Australia’s new vehicle sales rose to a record last year as offshore car manufacturers boosted production to clear supply chain backlogs, but industry experts predict a tougher 2024 as cost-of-living pressures rise.
Full battery electric vehicles made up 7.2 per cent of new vehicles delivered to buyers in calendar 2023, compared with 3.1 per cent in 2022.
The Tesla Model Y was the biggest-selling EV, and the No. 6 model of any type across petrol, diesel or electric, with 28,769 sold.
Tesla had total sales of 46,116 in 2023, outdoing the fast-growing BYD brand from China, which notched sales of 12,438. BYD is backed by Berkshire Hathaway’s billionaire investor Warren Buffett.
Utes were the top three-selling vehicles in the market. The No. 1 vehicle was the Ford Ranger ute, with 63,356 delivered, followed by the Toyota HiLux (61,111).
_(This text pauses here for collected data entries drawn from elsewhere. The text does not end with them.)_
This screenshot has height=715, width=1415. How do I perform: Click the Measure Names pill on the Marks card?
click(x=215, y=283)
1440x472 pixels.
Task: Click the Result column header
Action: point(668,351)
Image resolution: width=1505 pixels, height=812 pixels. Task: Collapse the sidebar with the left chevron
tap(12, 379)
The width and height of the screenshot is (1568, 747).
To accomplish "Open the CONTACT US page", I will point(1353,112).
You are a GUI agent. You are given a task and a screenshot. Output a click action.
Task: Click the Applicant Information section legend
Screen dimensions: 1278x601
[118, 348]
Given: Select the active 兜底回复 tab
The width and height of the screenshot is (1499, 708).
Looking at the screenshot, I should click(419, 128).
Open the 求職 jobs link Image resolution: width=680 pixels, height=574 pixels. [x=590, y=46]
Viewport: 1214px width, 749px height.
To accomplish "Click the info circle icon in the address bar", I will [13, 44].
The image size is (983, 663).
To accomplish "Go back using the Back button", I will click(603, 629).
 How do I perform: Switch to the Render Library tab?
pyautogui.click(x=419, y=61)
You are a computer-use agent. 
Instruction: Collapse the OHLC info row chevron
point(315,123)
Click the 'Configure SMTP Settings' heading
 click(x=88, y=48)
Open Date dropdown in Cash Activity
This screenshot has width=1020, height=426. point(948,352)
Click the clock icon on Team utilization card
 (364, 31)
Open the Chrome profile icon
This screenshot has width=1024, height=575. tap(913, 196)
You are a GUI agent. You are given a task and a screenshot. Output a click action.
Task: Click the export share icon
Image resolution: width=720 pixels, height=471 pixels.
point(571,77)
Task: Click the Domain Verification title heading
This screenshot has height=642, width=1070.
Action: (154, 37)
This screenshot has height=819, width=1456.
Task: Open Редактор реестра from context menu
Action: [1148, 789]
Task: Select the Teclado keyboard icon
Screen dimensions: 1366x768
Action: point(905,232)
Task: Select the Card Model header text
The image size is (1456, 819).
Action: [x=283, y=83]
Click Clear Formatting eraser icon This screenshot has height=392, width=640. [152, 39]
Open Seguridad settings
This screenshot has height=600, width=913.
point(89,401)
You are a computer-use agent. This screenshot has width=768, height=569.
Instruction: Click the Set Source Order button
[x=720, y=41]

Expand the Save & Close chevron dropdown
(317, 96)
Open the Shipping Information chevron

The Isuzu Ute D-Max was in third spot, with 31,202 sales.
The Federal Chamber of Automotive Industries, which collects the sales data, said 2023 reached a record high, with 1,216,780 vehicles delivered, eclipsing the previous record of 1,189,116 in 2017. Sales were up 12.5 per cent on 2022.
Waiting times for new car buyers, which had previously been about six months for some models, have steadily declined. This bolstered sales figures for 2023, which are counted when a vehicle is physically delivered to a buyer, not when an order is placed.
Supply chain disruptions had been waning and there was now much better supplyand a substantial range of new models available in all vehicle types, said FCAI chief executive Tony Weber.
“It’s not completely resolved, [but] supply has really come on stream,” he said.
Mr Weber said the tougher economy would likely make 2024 more difficult after sharp rises in interest rates and with households feeling the pinch from inflation and higher energy bills.
“There’s going to be some pressure in all markets, including the car market,” he said. “We do recognise there will be some black clouds on the economic horizon.”
Electric vehicles on the rise
While battery electric vehicles represented 7.2 per cent of overall sales, the inclusion of plug-in hybrid and hybrid vehicles meant that vehicles with some form of electric motor made up 16.2 per cent of the total market, with 196,868 sold. This compares with 11.2 per cent in 2022.
“With some form of electrification, we’ve got to one in six vehicles in this country being sold in those categories,” Mr Weber said.
Toyota was the top-selling car brand with 17.7 per cent of the market, followed by Mazda, Ford and Kia. Tesla was the No. 8 brand.
The improvements in new vehicle supply have also flowed through to an easing in secondhand vehicle prices, which experienced a sharp jump in the depths of the pandemic.
Catarina Noro, associate economist with Moody’s Analytics, said in a report last month that there would be a sustained downward trend in used vehicle prices over the next year as an increased supply of vehicles made its way to Australia.
With prices having fallen about 9.5 per cent in 2023, she forecast a likely drop of around 9 per cent in 2024.
In December, the FCAI figures showed a 12.1 per cent increase in sales to 98,544 new vehicles, compared with the year-earlier month.
That number was crimped slightly because of the cyberhack at Eagers Automotive, the country’s largest car dealership group, which had deliveries disrupted the last week of December after outsiders accessed data from IT servers.
Eagers controls about 10 per cent of Australia’s new car market.